TRAVAIL DEMANDÉ: Traduisez en anglais cette phrase de la section du texte : « D'ailleurs le film est parsemé de dialogues et répliques savoureux dus à une très grande qualité d'écriture du scénario. »

SECTION DU TEXTE:
········

Au-delà de ça, le film porte beaucoup sur les rapports marqués d'un profond respect entre les gradés des deux camps adverses Boeldieu et Von Rauffenstein. Pendant une scène magnifique, ils se rendent compte qu'ils font partie d'une époque révolue de guerre qui obéissaient à un code précis et reconnaissait la valeur des combattants. A noter également la réplique "culte" de Boeldieu : alors qu'un geôlier le fouille, il se plaint du traitement qu'on réserve à un gradé. Celui-ci lui dit "Mais c'est la guerre". Ce à quoi Boeldieu répond "Je sais que c'est la guerre. Mais il y a moyen de la faire poliment !"

D'ailleurs le film est parsemé de dialogues et répliques savoureux dus à une très grande qualité d'écriture du scénario. La réalisation est aussi superbe et la photo en noir et blanc est somptueuse que ce soit dans les scènes d'intérieur qu'en décor naturels. Un grand classique du cinéma français à voir absolument !




vendredi 17 août 2012

Le samouraï



Réalisation : Jean-Pierre Melville
Scénario : Jean-Pierre Melville et Georges Pellegrin
Avec : Alain Delon, Nathalie Delon, François Périer
Durée : 1h45mn
Année : 1967

L'histoire :
Jeff Costello est un tueur à gages. Alors qu'il sort du bureau où git le cadavre de Martey, sa dernière cible, il croise la pianiste du club, Valérie. En dépit d'un bon alibi, il est suspecté du meurtre par le commissaire chargé de l'enquête. Lorsqu'elle est interrogée par celui-ci, la pianiste feint ne pas le reconnaître. Relâché, Jeff cherche à comprendre la raison pour laquelle la jeune femme a agi de la sorte.

········

EXTRAIT DES DONNÉES:
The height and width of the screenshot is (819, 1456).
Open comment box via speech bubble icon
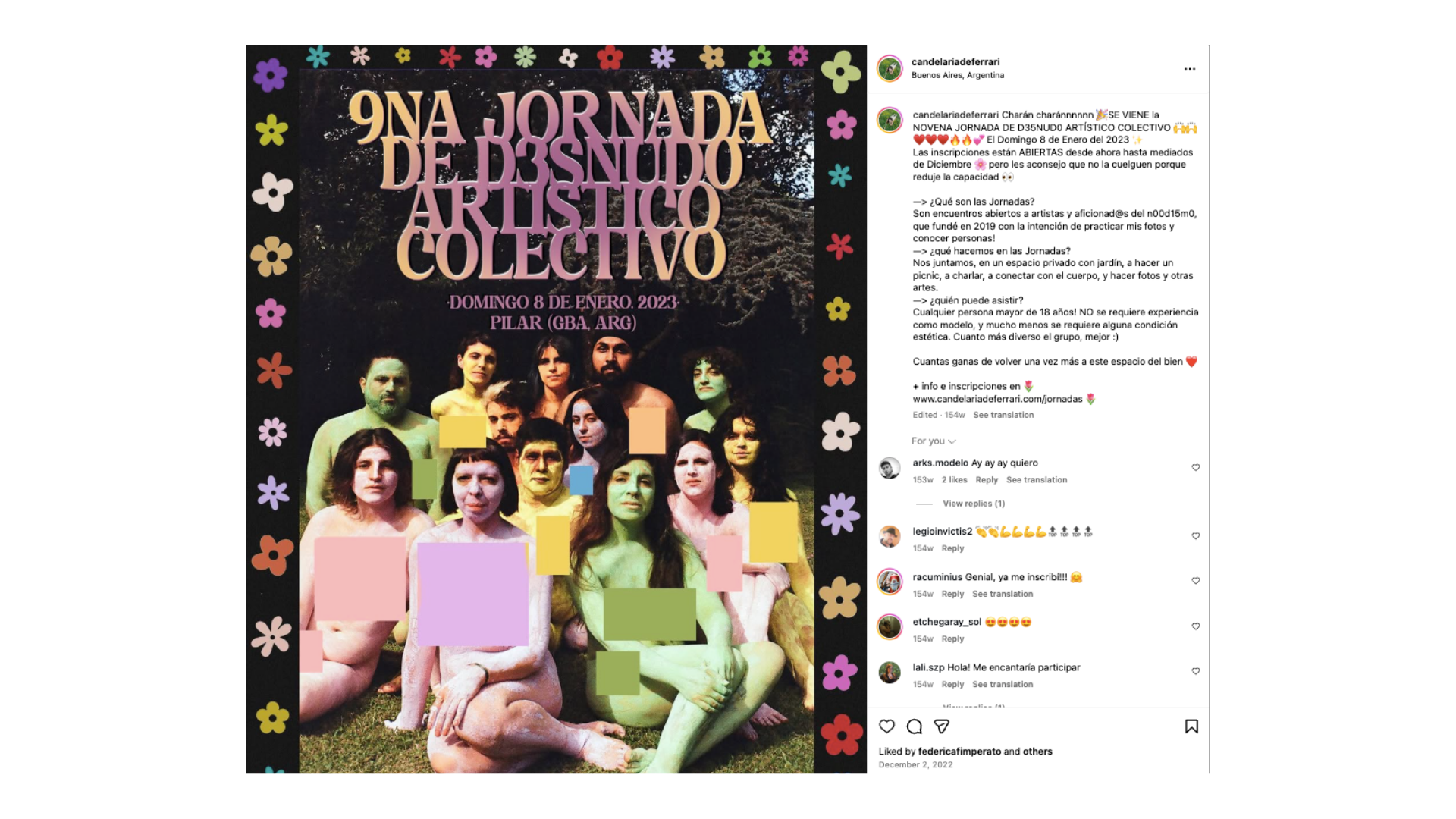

········

RÉPONSE CI-DESSOUS: Moreover, the film is full of delightful dialogue and lines, owing to the very high quality of the screenplay's writing.